[Data records]
+++

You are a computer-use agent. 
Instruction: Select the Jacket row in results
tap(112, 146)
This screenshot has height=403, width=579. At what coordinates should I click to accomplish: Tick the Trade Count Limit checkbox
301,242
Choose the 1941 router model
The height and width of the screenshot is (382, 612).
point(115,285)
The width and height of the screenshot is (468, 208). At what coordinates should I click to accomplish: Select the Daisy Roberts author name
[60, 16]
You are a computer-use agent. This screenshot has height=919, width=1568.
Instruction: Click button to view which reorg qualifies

+++

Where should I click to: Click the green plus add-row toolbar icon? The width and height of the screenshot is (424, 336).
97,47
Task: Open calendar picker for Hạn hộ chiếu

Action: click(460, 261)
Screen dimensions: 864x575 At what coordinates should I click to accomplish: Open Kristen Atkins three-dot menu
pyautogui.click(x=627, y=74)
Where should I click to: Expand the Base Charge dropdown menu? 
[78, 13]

+++

Task details
Which of the lines above hold the string "computer"? Pick each of them out.

Solution for this exercise
You are a computer-use agent. 
You are a computer-use agent. This screenshot has height=919, width=1568.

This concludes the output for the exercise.